━━━━━ Source passage

Sedona, Arizona, is a traveler’s dream. With unparalleled natural beauty, days upon days of sunshine, a mild climate and a welcoming spirit, it’s not surprising that 3 million people visit Sedona annually. Tourism’s annual economic impact is more than 1 billion dollars, making it the area’s most significant industry.

In recent years, Sedonans have come to worry about the environmental impacts of overtourism. In response to these concerns, the Sustainable Tourism Plan was born to help preserve Sedona for generations to come. 

We spoke with Candace Carr Strauss, President/CEO of the Sedona Chamber of Commerce & Tourism Bureau to learn more about Sedona’s sustainable tourism efforts. 

Q. What is the Sustainable Tourism Plan and what led to the decision to take action?

━━━━━━━━━━
━━━━━ Data for review

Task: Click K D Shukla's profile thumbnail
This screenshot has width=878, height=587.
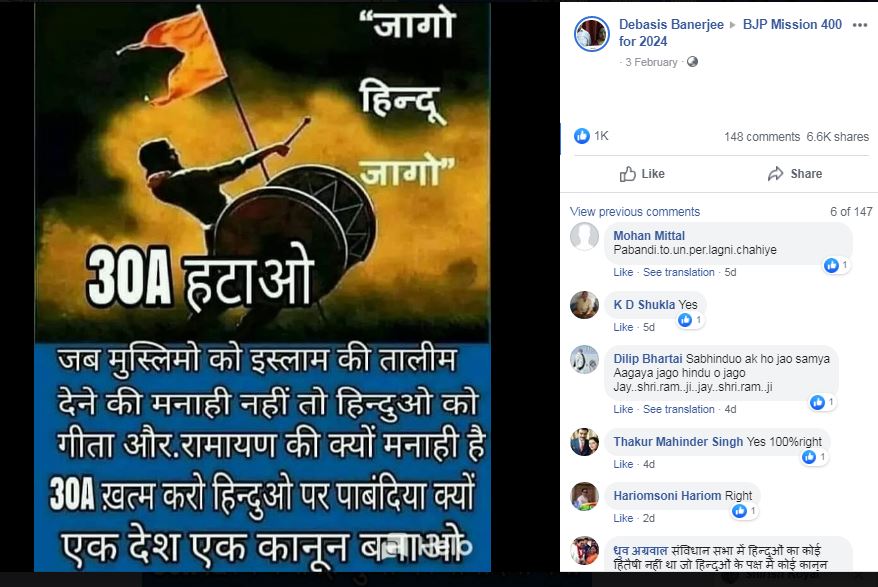Action: pos(584,305)
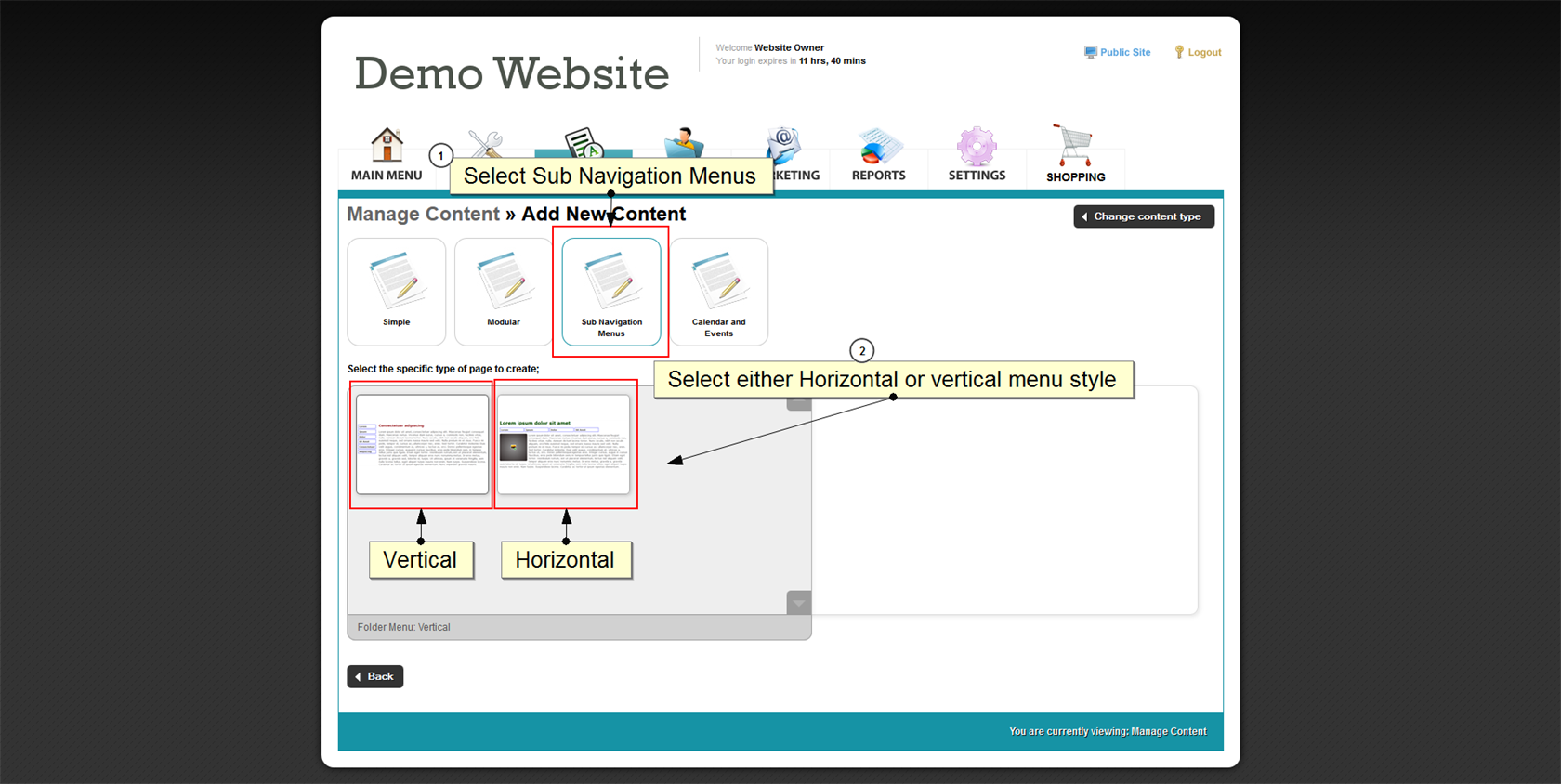Choose Sub Navigation Menus content type
This screenshot has width=1561, height=784.
point(611,291)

━━━━━━━━━━

## Task
In the Sedona tourism passage, take the stretch that begins with "We spoke with" and ends with "sustainable tourism efforts.", and write it out again with "learn more" swapped for "find out more".

## Solution
We spoke with Candace Carr Strauss, President/CEO of the Sedona Chamber of Commerce & Tourism Bureau to find out more about Sedona’s sustainable tourism efforts.